Through conduits like Clegg, Facebook is presenting itself as open to democratic regulation. Simultaneously, Facebook is presenting the logic that interference with its business practices will result in economic catastrophe. As Clegg’s op-ed suggests, it wants the private data it renders into a business product and the content platform that users can access to be seen as largely separate things. In this way of thinking, democratic frameworks for the content moderation will be seen as Facebook clearing house and the gap between politics and technology as being successfully “bridged”.

The problem, as I wrote before, is that the unregulated markets in which the technology companies arose is the reason that we have “understandable concerns about the size and power of tech companies” in the first place.
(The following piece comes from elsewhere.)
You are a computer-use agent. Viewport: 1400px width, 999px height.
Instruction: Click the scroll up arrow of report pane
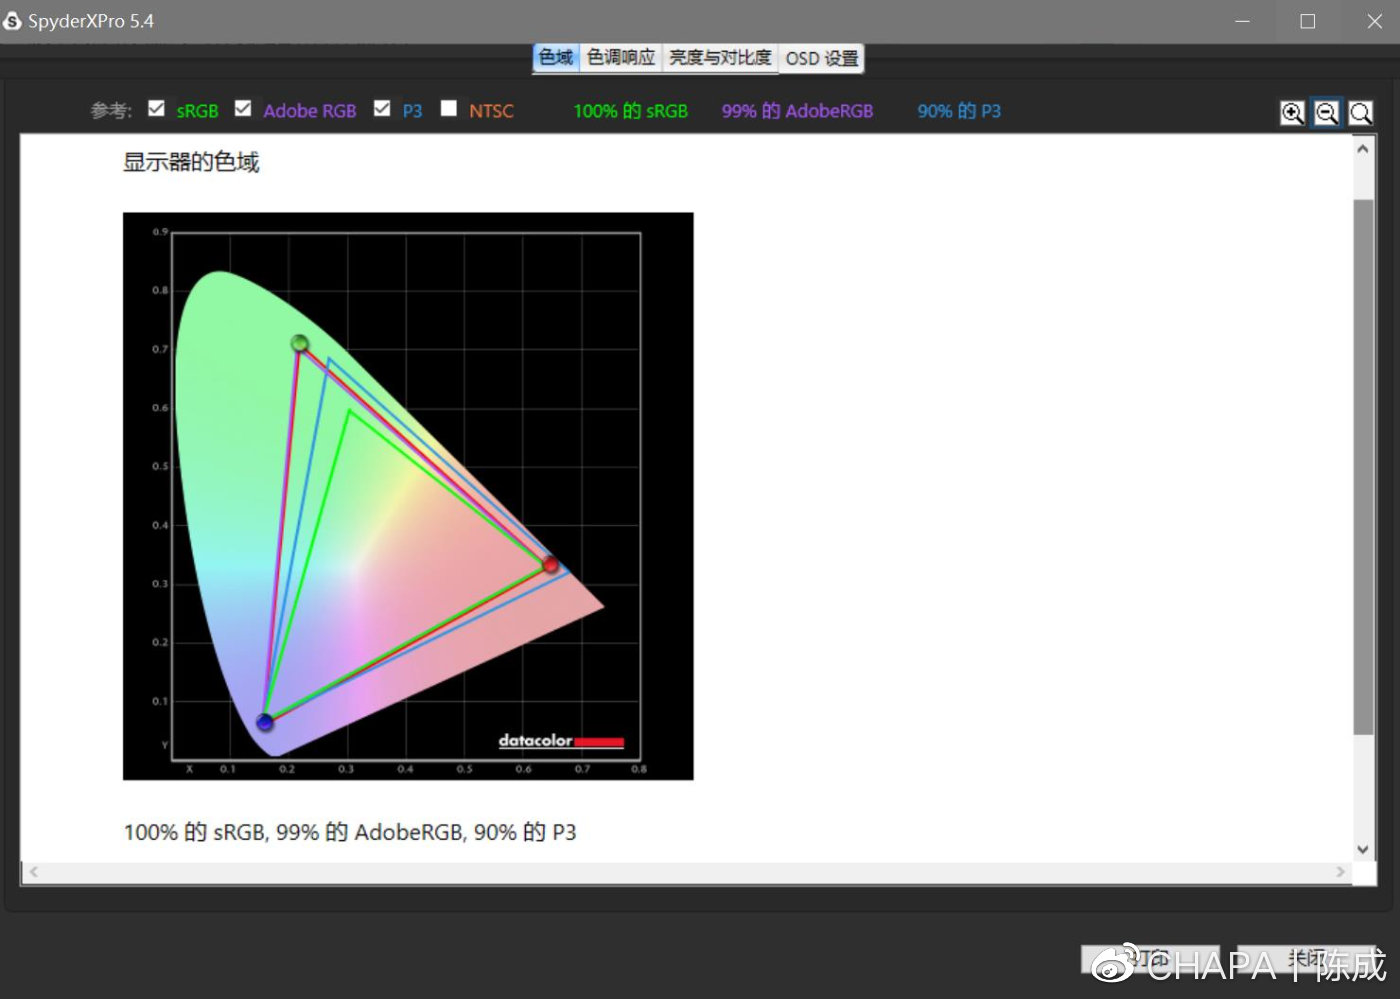(x=1362, y=149)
Recent history is littered with unregulated corporations causing all kinds of damages to democratic society, both directly and indirectly.

What regulators have to realise is that from Facebook’s perspective the real fight isn’t over content regulation, but data ownership and the crushing of any competitors in order to maintain its market position. And for those that care about the consequences of the actual power of technology companies, this is where they need to focus.
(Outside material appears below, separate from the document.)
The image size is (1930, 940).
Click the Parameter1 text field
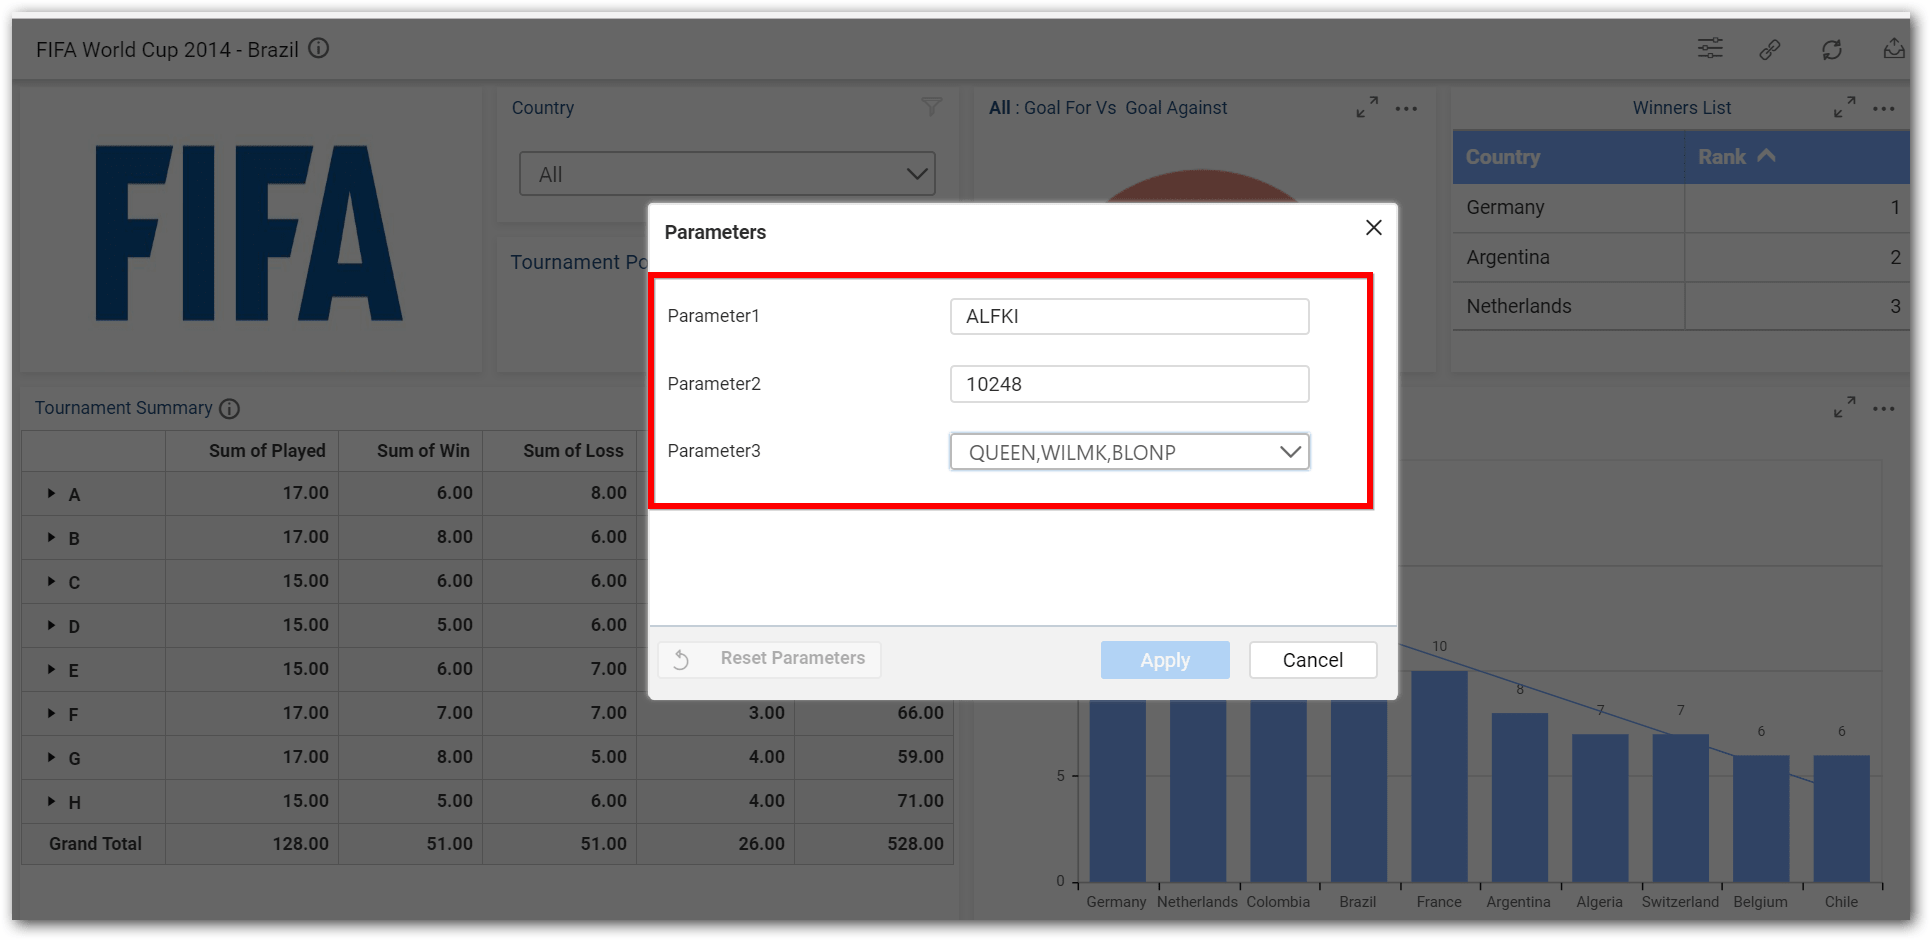(x=1128, y=316)
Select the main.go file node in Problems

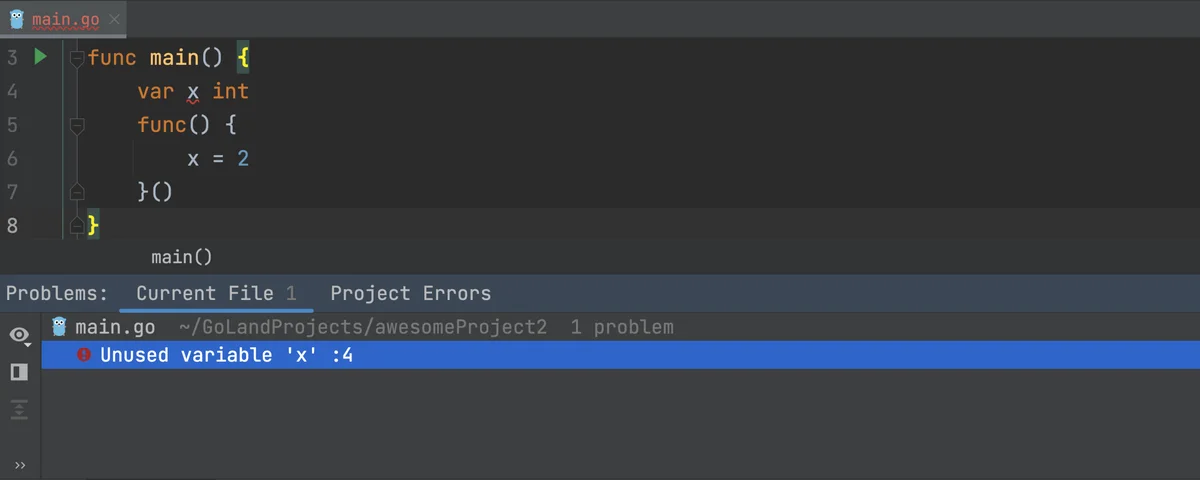coord(115,327)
To illustrate this point, consider how Google is also preparing to withdraw its search engine from Australia over proposals to make them pay news publishers for content. Consider that both Facebook and Google have recruited five lobbying firms to fight against the legislation. Consider that despite sounding amicable about the EU’s regulatory proposals, the tech companies have constructed one of the largest lobbying operations ever seen in Brussels. And it works. Matt Hancock allowed himself to be intimated by Facebook in private meetings in 2018, when they threatened to withdraw from the UK.

Trust is thin – and for good reason. As a result, there’s a common populist narrative that there is a cultural conflict between tech companies and politicians. This was how Clegg described it in 2018 and the idea is clearly fed by trends such as the Josh Hawley brand of conservative tech-scepticism making its way into the British Conservative Party. Such contributions are unhelpful, because they indulge partisan grievances for the sake of gathering votes, rather than the achievement of democratic outcomes. Facebook’s decision to aggressively withdraw from Australia, and double down, will only fuel this narrative.
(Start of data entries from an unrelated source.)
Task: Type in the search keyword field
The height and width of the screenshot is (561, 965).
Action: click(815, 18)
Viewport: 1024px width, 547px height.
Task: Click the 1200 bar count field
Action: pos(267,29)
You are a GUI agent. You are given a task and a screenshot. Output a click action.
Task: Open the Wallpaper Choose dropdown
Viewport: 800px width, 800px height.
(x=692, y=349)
Yes, a series of legislative agreements about how to regulate the content that is published on Facebook in a way that conforms with democratic society will almost certainly be reached. Some of the outcomes might even be good. But a pattern of intimidating behaviour is emerging in which tech companies threaten democratic governments with the withdrawal of their activity from certain markets, in order to get their way. This needs to be addressed while the opportunity for regulation is there.